(Stored data entries)

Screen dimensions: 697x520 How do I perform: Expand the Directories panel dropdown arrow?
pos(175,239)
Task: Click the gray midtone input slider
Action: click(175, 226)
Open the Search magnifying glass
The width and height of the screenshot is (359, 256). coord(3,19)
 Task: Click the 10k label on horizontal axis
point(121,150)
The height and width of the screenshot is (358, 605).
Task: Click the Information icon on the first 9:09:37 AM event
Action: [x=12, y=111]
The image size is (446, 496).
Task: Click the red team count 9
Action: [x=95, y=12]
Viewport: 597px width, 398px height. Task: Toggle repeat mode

_Description of the task_:
Transcribe, word for word, every line from the one containing "Task: Click the 10k label on horizontal axis" through the final line of the entries, and nothing else.

_Response_:
 Task: Click the 10k label on horizontal axis
point(121,150)
The height and width of the screenshot is (358, 605).
Task: Click the Information icon on the first 9:09:37 AM event
Action: [x=12, y=111]
The image size is (446, 496).
Task: Click the red team count 9
Action: [x=95, y=12]
Viewport: 597px width, 398px height. Task: Toggle repeat mode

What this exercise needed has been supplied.